Work to complete:
In the hidden-layer notes below, which function serves as the activation function?

Source:
* * * * * * *

Now we add a single hidden layer to our softmax model.

$$ h_\alpha = \sigma ( x_\mu W_\alpha^\mu ) $$

where $\mu = 0,1,\ldots ,4$ with $0$ indexing the bias, and $\alpha$ indexes the hidden nodes with $0$ indicating the hidden bias. $\sigma$ is the standard [logistic function](https://en.wikipedia.org/wiki/Logistic_function) aka sigmoid function and for this exercise we choose it as the *activation function*. Note the derivative property $\sigma^\prime = \sigma (1-\sigma)$ that we will use in deriving the backpropagation rule.

Logit for the output layer is given by

$$ \eta_k = h_\alpha W_k^\alpha $$

Probability prediction is

$$ p_k = \frac{e^{\eta_k}}{Z} $$

Loss function is (again) defined as

$$ l = - \Bigg \langle \sum_k y_k \log p_k \Bigg \rangle $$

In [18]:
# Implement the 1-hidden layer ANN
x = tf.placeholder(tf.float32,[None,4])

* * * * * * *

Material provided:
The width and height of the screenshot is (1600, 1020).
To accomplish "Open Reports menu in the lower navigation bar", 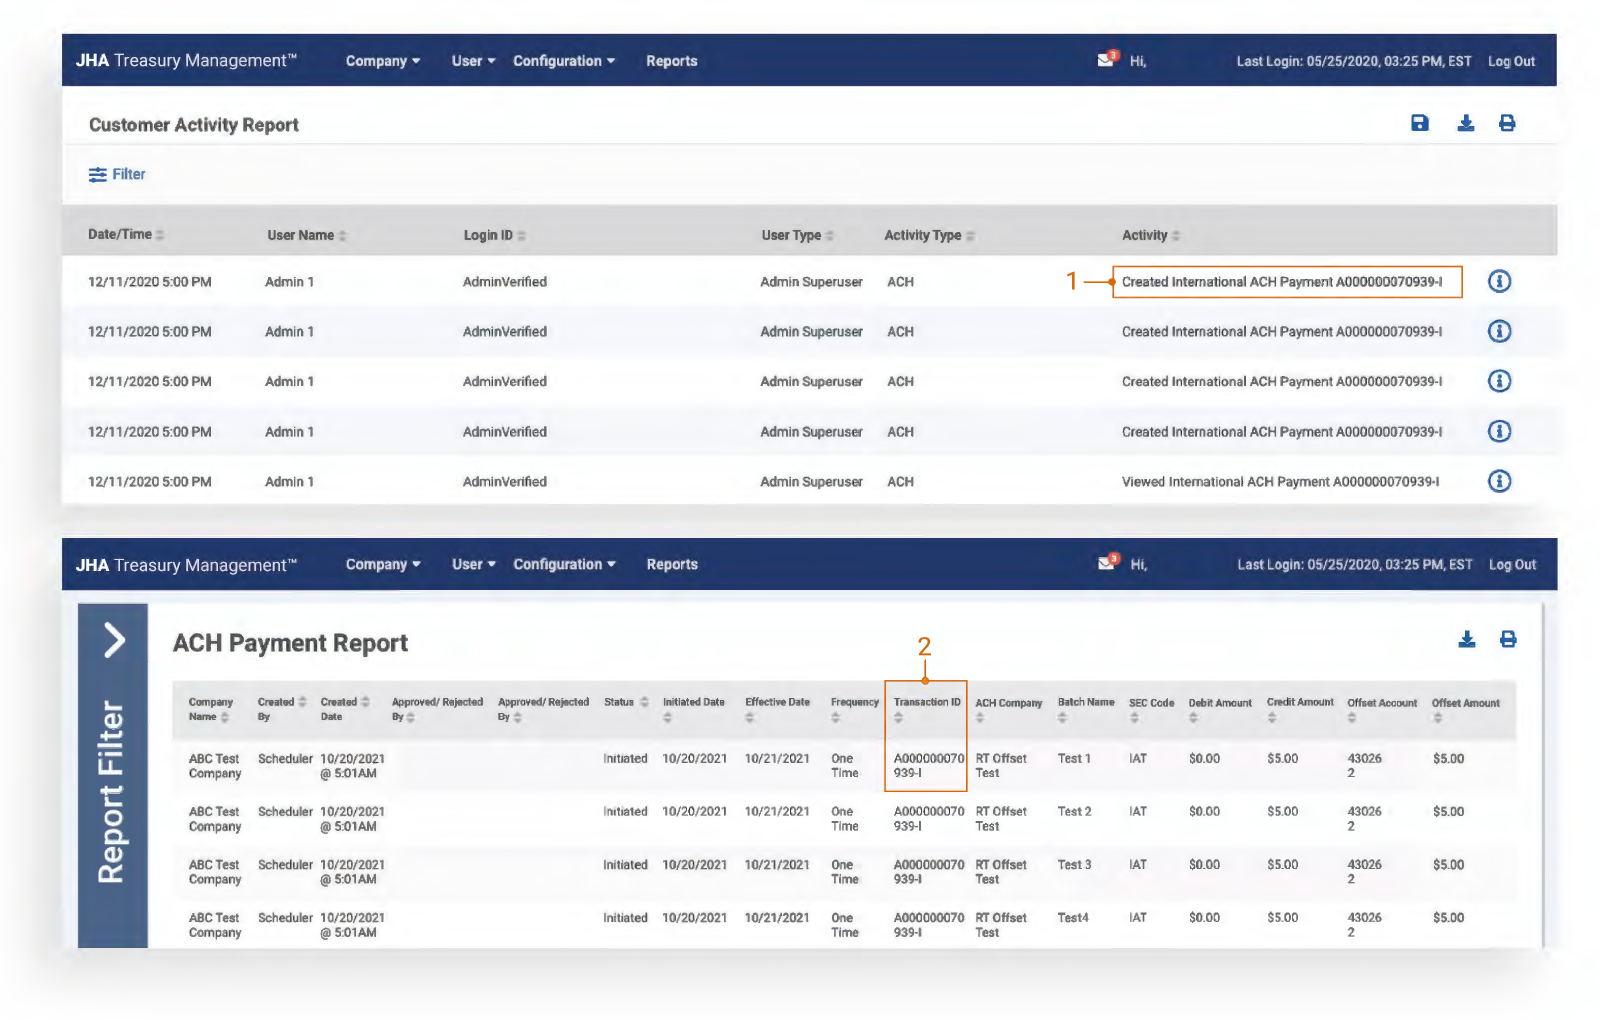I will point(671,565).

* * * * * * *

Worked answer:
The logistic function, also called the sigmoid function.